- [WHAT IS EXPECTED] Repeat all of the rows below word for word, changing nothing and leaving none out.

[[ DATASET EXTRACT open ]]

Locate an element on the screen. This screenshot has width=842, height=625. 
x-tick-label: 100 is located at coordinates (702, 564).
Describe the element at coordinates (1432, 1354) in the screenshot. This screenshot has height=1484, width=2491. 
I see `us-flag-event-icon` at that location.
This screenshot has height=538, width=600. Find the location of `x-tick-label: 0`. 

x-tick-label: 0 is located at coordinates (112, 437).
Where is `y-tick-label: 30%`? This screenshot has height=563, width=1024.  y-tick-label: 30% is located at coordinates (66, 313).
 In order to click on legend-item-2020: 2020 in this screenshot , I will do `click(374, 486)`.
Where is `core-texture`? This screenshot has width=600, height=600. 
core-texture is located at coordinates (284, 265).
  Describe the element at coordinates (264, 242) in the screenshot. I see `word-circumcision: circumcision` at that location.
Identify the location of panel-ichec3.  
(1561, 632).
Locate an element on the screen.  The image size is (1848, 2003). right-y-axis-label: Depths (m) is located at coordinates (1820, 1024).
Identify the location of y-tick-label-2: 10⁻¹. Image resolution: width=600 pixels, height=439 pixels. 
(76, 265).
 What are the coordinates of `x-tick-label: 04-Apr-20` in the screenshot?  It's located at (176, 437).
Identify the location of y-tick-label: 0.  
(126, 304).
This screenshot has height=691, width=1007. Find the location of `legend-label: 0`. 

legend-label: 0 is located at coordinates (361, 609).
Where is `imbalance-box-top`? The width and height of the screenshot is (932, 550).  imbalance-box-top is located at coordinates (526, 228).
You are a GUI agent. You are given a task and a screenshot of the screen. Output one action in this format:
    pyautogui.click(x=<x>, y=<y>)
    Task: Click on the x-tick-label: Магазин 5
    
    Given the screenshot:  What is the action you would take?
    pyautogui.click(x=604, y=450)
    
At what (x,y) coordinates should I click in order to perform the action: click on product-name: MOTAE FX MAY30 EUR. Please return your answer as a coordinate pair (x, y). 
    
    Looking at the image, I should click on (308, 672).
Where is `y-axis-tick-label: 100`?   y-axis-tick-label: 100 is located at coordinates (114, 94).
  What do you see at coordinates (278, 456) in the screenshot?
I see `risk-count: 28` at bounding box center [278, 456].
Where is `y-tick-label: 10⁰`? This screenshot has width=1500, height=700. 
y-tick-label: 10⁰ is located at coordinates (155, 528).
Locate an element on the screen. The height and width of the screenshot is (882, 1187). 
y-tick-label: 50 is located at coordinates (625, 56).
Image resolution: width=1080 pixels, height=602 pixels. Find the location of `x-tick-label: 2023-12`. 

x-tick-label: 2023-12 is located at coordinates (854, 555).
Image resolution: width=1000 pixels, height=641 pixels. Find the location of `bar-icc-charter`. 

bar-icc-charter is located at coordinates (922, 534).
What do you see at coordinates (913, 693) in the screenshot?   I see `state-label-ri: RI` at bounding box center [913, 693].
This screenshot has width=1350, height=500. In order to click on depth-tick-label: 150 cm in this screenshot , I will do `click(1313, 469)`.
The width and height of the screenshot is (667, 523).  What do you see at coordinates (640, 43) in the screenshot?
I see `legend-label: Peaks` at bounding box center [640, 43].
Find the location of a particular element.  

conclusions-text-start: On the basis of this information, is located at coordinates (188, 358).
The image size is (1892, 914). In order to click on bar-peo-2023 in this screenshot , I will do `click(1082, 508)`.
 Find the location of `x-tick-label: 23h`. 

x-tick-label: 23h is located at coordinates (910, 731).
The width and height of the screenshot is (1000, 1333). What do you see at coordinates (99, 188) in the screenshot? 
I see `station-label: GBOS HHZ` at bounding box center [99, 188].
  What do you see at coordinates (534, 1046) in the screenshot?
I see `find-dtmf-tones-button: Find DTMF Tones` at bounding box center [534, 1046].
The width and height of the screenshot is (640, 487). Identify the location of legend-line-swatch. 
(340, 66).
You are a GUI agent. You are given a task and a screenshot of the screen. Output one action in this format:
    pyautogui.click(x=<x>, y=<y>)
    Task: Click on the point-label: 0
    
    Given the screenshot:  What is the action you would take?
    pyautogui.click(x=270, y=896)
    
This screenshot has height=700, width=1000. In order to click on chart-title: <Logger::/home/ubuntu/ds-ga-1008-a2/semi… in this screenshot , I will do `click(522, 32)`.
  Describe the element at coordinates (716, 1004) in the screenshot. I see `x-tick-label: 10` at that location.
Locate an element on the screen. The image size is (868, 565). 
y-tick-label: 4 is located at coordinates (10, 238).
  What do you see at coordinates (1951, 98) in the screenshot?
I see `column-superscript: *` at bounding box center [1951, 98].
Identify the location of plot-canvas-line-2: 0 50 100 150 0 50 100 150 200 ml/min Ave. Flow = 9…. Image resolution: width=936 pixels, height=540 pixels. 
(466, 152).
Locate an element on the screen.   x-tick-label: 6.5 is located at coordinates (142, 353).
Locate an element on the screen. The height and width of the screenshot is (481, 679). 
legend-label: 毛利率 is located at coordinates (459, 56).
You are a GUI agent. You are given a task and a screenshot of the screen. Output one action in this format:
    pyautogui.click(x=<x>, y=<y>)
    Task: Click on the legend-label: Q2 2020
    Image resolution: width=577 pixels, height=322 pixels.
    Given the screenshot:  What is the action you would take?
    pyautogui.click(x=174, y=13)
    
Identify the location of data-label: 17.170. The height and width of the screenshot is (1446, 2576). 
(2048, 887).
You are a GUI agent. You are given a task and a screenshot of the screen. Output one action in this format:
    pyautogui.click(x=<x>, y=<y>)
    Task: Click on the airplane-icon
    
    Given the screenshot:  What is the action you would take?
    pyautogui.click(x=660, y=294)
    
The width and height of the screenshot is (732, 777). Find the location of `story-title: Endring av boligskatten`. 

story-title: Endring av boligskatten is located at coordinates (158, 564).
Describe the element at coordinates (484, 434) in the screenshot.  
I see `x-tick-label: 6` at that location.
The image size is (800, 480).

[[ DATASET EXTRACT closed ]]

- [RESULT FOR THIS EXERCISE]
Locate an element on the screen. This screenshot has width=842, height=625. 
x-tick-label: 100 is located at coordinates (702, 564).
Describe the element at coordinates (1432, 1354) in the screenshot. This screenshot has height=1484, width=2491. 
I see `us-flag-event-icon` at that location.
This screenshot has height=538, width=600. Find the location of `x-tick-label: 0`. 

x-tick-label: 0 is located at coordinates (112, 437).
Where is `y-tick-label: 30%`? This screenshot has height=563, width=1024.  y-tick-label: 30% is located at coordinates (66, 313).
 In order to click on legend-item-2020: 2020 in this screenshot , I will do `click(374, 486)`.
Where is `core-texture`? This screenshot has width=600, height=600. 
core-texture is located at coordinates (284, 265).
  Describe the element at coordinates (264, 242) in the screenshot. I see `word-circumcision: circumcision` at that location.
Identify the location of panel-ichec3.  
(1561, 632).
Locate an element on the screen.  The image size is (1848, 2003). right-y-axis-label: Depths (m) is located at coordinates (1820, 1024).
Identify the location of y-tick-label-2: 10⁻¹. Image resolution: width=600 pixels, height=439 pixels. 
(76, 265).
 What are the coordinates of `x-tick-label: 04-Apr-20` in the screenshot?  It's located at (176, 437).
Identify the location of y-tick-label: 0.  
(126, 304).
This screenshot has height=691, width=1007. Find the location of `legend-label: 0`. 

legend-label: 0 is located at coordinates (361, 609).
Where is `imbalance-box-top`? The width and height of the screenshot is (932, 550).  imbalance-box-top is located at coordinates (526, 228).
You are a GUI agent. You are given a task and a screenshot of the screen. Output one action in this format:
    pyautogui.click(x=<x>, y=<y>)
    Task: Click on the x-tick-label: Магазин 5
    
    Given the screenshot:  What is the action you would take?
    pyautogui.click(x=604, y=450)
    
At what (x,y) coordinates should I click in order to perform the action: click on product-name: MOTAE FX MAY30 EUR. Please return your answer as a coordinate pair (x, y). 
    
    Looking at the image, I should click on (308, 672).
Where is `y-axis-tick-label: 100`?   y-axis-tick-label: 100 is located at coordinates (114, 94).
  What do you see at coordinates (278, 456) in the screenshot?
I see `risk-count: 28` at bounding box center [278, 456].
Where is `y-tick-label: 10⁰`? This screenshot has width=1500, height=700. 
y-tick-label: 10⁰ is located at coordinates (155, 528).
Locate an element on the screen. The height and width of the screenshot is (882, 1187). 
y-tick-label: 50 is located at coordinates (625, 56).
Image resolution: width=1080 pixels, height=602 pixels. Find the location of `x-tick-label: 2023-12`. 

x-tick-label: 2023-12 is located at coordinates (854, 555).
Image resolution: width=1000 pixels, height=641 pixels. Find the location of `bar-icc-charter`. 

bar-icc-charter is located at coordinates (922, 534).
What do you see at coordinates (913, 693) in the screenshot?   I see `state-label-ri: RI` at bounding box center [913, 693].
This screenshot has width=1350, height=500. In order to click on depth-tick-label: 150 cm in this screenshot , I will do `click(1313, 469)`.
The width and height of the screenshot is (667, 523).  What do you see at coordinates (640, 43) in the screenshot?
I see `legend-label: Peaks` at bounding box center [640, 43].
Find the location of a particular element.  

conclusions-text-start: On the basis of this information, is located at coordinates (188, 358).
The image size is (1892, 914). In order to click on bar-peo-2023 in this screenshot , I will do `click(1082, 508)`.
 Find the location of `x-tick-label: 23h`. 

x-tick-label: 23h is located at coordinates (910, 731).
The width and height of the screenshot is (1000, 1333). What do you see at coordinates (99, 188) in the screenshot? 
I see `station-label: GBOS HHZ` at bounding box center [99, 188].
  What do you see at coordinates (534, 1046) in the screenshot?
I see `find-dtmf-tones-button: Find DTMF Tones` at bounding box center [534, 1046].
The width and height of the screenshot is (640, 487). Identify the location of legend-line-swatch. 
(340, 66).
You are a GUI agent. You are given a task and a screenshot of the screen. Output one action in this format:
    pyautogui.click(x=<x>, y=<y>)
    Task: Click on the point-label: 0
    
    Given the screenshot:  What is the action you would take?
    pyautogui.click(x=270, y=896)
    
This screenshot has height=700, width=1000. In order to click on chart-title: <Logger::/home/ubuntu/ds-ga-1008-a2/semi… in this screenshot , I will do `click(522, 32)`.
  Describe the element at coordinates (716, 1004) in the screenshot. I see `x-tick-label: 10` at that location.
Locate an element on the screen. The image size is (868, 565). 
y-tick-label: 4 is located at coordinates (10, 238).
  What do you see at coordinates (1951, 98) in the screenshot?
I see `column-superscript: *` at bounding box center [1951, 98].
Identify the location of plot-canvas-line-2: 0 50 100 150 0 50 100 150 200 ml/min Ave. Flow = 9…. Image resolution: width=936 pixels, height=540 pixels. 
(466, 152).
Locate an element on the screen.   x-tick-label: 6.5 is located at coordinates (142, 353).
Locate an element on the screen. The height and width of the screenshot is (481, 679). 
legend-label: 毛利率 is located at coordinates (459, 56).
You are a GUI agent. You are given a task and a screenshot of the screen. Output one action in this format:
    pyautogui.click(x=<x>, y=<y>)
    Task: Click on the legend-label: Q2 2020
    Image resolution: width=577 pixels, height=322 pixels.
    Given the screenshot:  What is the action you would take?
    pyautogui.click(x=174, y=13)
    
Identify the location of data-label: 17.170. The height and width of the screenshot is (1446, 2576). 
(2048, 887).
You are a GUI agent. You are given a task and a screenshot of the screen. Output one action in this format:
    pyautogui.click(x=<x>, y=<y>)
    Task: Click on the airplane-icon
    
    Given the screenshot:  What is the action you would take?
    pyautogui.click(x=660, y=294)
    
The width and height of the screenshot is (732, 777). Find the location of `story-title: Endring av boligskatten`. 

story-title: Endring av boligskatten is located at coordinates (158, 564).
Describe the element at coordinates (484, 434) in the screenshot.  
I see `x-tick-label: 6` at that location.
The image size is (800, 480).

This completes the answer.